Chapter 1.1.2 Birthday Problem

For yearly variation in mortality rates, see birthday effect. For the mathematical brain teaser that was asked in the Math Olympiad, see Cheryl's Birthday.

In probability theory, the birthday problem or birthday paradox concerns the probability that, in a set of n randomly chosen people, some pair of them will have the same birthday.

By the pigeonhole principle, the probability reaches 100% when the number of people reaches 367 (since there are only 366 possible birthdays, including February 29). However, 99.9% probability is reached with just 70 people, and 50% probability with 23 people. These conclusions are based on the assumption that each day of the year (excluding February 29) is equally probable for a birthday.

It may seem surprising that the probability is above 50% when there is a pair with the same birthday for a group as small as 23 individuals. This is made more plausible when considering that a comparison will actually be made between every possible pair of people rather than fixing one individual and comparing him or her solely to the rest of the group.

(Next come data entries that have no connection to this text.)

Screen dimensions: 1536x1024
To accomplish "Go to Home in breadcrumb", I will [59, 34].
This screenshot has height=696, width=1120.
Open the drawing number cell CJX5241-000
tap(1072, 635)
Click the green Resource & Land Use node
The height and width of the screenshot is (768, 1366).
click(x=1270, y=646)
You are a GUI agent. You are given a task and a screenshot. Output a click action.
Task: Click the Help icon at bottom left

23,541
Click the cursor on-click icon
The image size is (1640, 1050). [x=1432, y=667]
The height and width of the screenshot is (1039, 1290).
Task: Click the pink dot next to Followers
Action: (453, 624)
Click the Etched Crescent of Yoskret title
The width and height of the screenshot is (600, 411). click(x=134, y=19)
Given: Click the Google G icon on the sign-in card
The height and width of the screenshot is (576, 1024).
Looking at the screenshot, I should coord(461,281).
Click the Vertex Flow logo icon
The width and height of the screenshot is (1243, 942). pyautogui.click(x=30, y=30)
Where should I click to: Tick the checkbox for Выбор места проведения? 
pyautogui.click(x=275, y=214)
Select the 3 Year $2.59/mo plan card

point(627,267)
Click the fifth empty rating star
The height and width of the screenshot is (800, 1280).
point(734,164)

Real-world applications for the birthday paradox include a cryptographic attack called the birthday attack, which uses this probabilistic model to reduce the complexity of finding a collision for a hash function.

The history of the problem is obscure. W. W. Rouse Ball indicated (without citation) that it was first discussed by Harold Davenport.^[1] However, Richard von Mises proposed an earlier version of what is considered today to be the birthday problem.^[2] The problem was featured by Martin Gardner in his April 1957 "Mathematical Games" column in Scientific American.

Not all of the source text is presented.